Canonical Correlation: Relationships between Two Sets of Variables

ABSTRACT

In chapter 2 we discussed multiple regression as a means of measuring the degree of relationship between a set of predictor variables and a single predicted (outcome) variable. In this chapter we shall discuss a technique known as canonical correlation for assessing the degree of relationship between a set of p predictor variables and a set of q outcome variables. (Actually, canonical correlation is a perfectly symmetric technique in which the distinction between the predictor set and the outcome set is not mirrored by any difference in statistical treatment of the two sets, and the distinction thus need not be made.) Our approach to multiple regression was to obtain a "combined predictor," a linear combination of scores on the original p predictor variables X ₁ , X ₂, ..., X_p, and correlate this combined variable with our single Y score.
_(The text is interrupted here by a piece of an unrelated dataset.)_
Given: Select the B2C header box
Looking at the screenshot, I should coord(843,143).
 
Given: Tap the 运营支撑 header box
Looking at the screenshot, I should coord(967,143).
In canonical correlation, we obtain two linear combinations: one combination of the p predictor variables and one combination of the q outcome measures Y ₁ , Y ₂, ..., Y ₄. Naturally we take as our coefficients for these linear combinations those vectors a and b (of length p and q, respectively) that make the Pearson product-moment correlation between the two combined variables u - Xa and v = Yb as large as possible. The value of the maximum possible Pearson r is known as the canonical correlation R _c between the two sets of variables, and u and v are known as canonical variates, and a and b constitute the two sets of canonical coefficients.